Smoking accounts for nearly one in every five deaths in one way or another in the US today. A good portion of smokers would like to quit (70% according to the American Cancer Society), but only 7% stop for good on their first attempt.
They say every time you quit you get a little bit better at it – so here are some tips to improve your chances.
- Quit for a Good Reason
If the only reason you decide to stop smoking is for other people, you will be less likely to succeed. Quitting requires a strong personal commitment. Write out a list of what you will gain by stopping and what you (or your family) will lose if you continue to smoke. Choose the strongest incentive on the list to keep in mind when you’re fighting the urge to light up.

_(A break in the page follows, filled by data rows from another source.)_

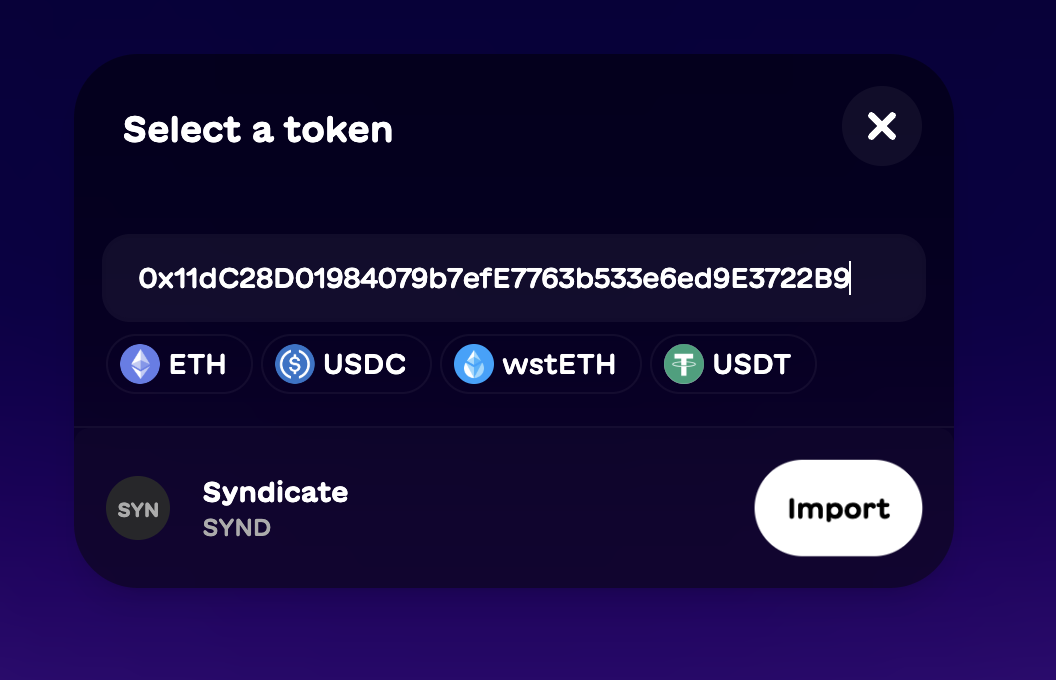Image resolution: width=1056 pixels, height=680 pixels.
Task: Place cursor at start of 0x11dC address
Action: point(140,278)
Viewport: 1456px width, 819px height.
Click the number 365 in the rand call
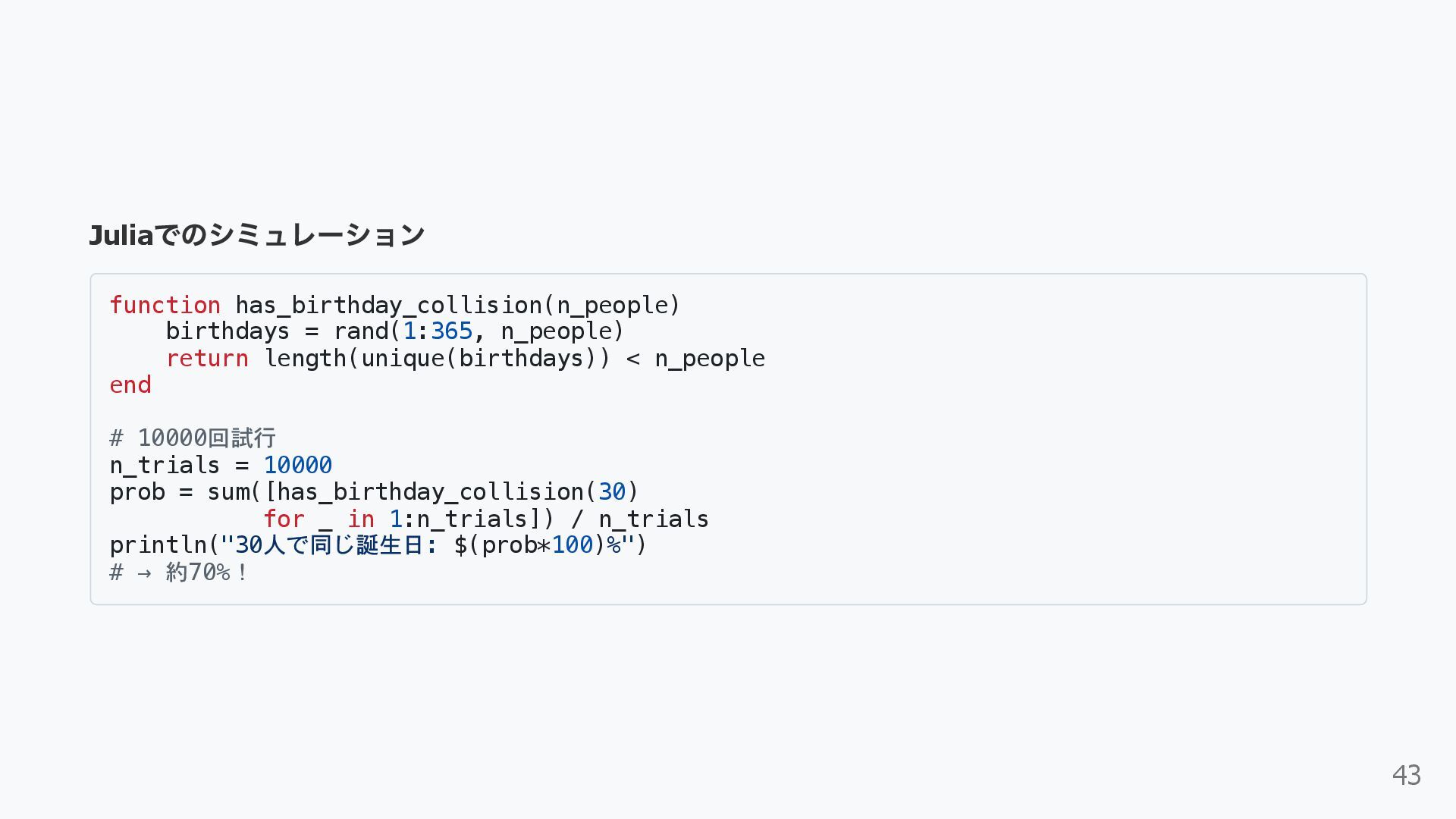pyautogui.click(x=451, y=331)
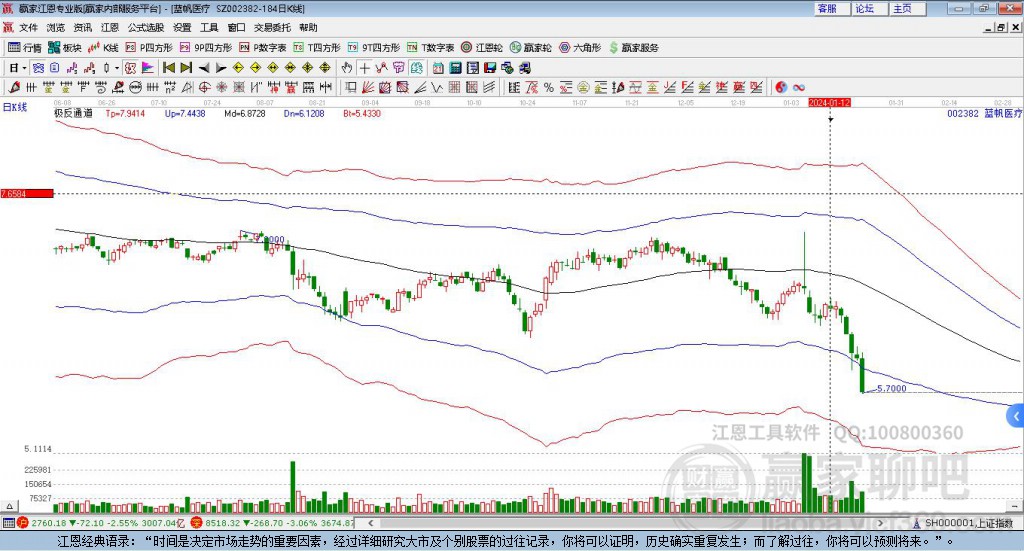The image size is (1024, 551).
Task: Launch the 江恩轮 Gann wheel tool
Action: pyautogui.click(x=482, y=47)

- Decide on the Right Time
Pick a date to quit and mark it on your calendar. It will also help you to think about quitting as an actual event, not just a good idea. Choose a time when you’re unlikely to have an especially heavy workload or stressful situations to deal with. Don’t try to quit on a date within two weeks of an upcoming social event such as a birthday or holiday celebratio
- Communicate Your Intentions
Tell your friends, family and co-workers that you intend to stop smoking and share your quit date. If you use social media, announce it there too. Once you’ve informed everyone, you’ll be more committed to your goal. If you know people are going to ask you about your progress, you’ll be more motivated to resist your nicotine cravings during the crucial first 24 hours.
- Expect to Feel Awful
If you’re addicted to nicotine, withdrawal symptoms will begin within a few hours of smoking your last cigarette. They include cigarette cravings, irritability, restlessness, inability to concentrate, increased appetite, fatigue, depression, anxiety and constipation. These symptoms peak after 24 hours and ease off gradually over the next four weeks. Try to prepare yourself psychologically for this ordeal.The longer you keep from smoking the better you will feel so every day is a victory.
- Consider Nicotine Replacement Therapy
The main reason smokers who try to quit fail is that nicotine addiction is so hard to break. Nicotine replacement therapy (NRT) helps lessen the effects of nicotine withdrawal and makes it easier to get through the day. It releases nicotine steadily into your bloodstream at much lower levels than in a cigarette. Most courses of NRT last eight to twelve weeks before you gradually reduce the dose and eventually stop. You can buy nicotine patches, gums, inhalers, sprays or lozenges at most pharmacies.
- Start Something New
You’re starting a completely new stage of your life so it is a good idea to start something that will help to distract you. Maybe look into getting a personal trainer to focus on your health. Or start learning a language or playing chess. Anything will work really, just something new to get your brain working so you won’t sit there thinking about how you’re not smoking.
- Ask Your Doctor About Medications
There are a couple of prescription medications that can help you to stop smoking. Bupropion (Zyban) affects parts of the brain involved in addictive behavior. It can reduce nicotine cravings and also curb your appetite. Varenicline (Champix) prevents nicotine from binding to receptors in your brain and that will stop the pleasurable feelings you get from smoking. It also reduces nicotine withdrawal symptoms. Both medications need to be started 7-14 days before your quit date.
- Get Rid of Your Cigs
The first thing to do after you’ve smoked your final cigarette, and before nicotine cravings set in, is to throw out or give away all remaining cigarettes in your possession. Don’t keep them around ‘just in case’. It’s easier to resist an urge if you would have to go out and buy a pack of cigarettes to satisfy it.
- Join a Stop-Smoking Forum or Get Outside Support
Jump online and look for some online forums that exist to support people who are quitting. Having a support group can really help. If your cravings are so strong that you’re considering buying cigarettes, post a message first to give others a chance to talk you out of it. Looking into professional counseling can be another great support system from outside your regular life for you to lean on.
- Avoid Temptation
Stay away from people and circumstances that are likely to cause you to light up. Decline any invitations to go out with other smokers. Explain to them that you are trying to quit and you don’t want to be tempted. Don’t drink to the point of intoxication. Alcohol lowers inhibitions and makes it more difficult to resist your nicotine cravings. Avoid stressful situations such as hosting relatives who get on your nerves.
- Notice the Difference
Many benefits of not smoking are apparent after only a few days. Your clothes and hair will no longer reek of stale smoke. Your ability to smell and taste will improve and meals will be more pleasurable. You’ll have more money to spend on things you enjoy. You’ll no longer be putting others in danger with secondhand smoke. Your friends and family will be proud of you.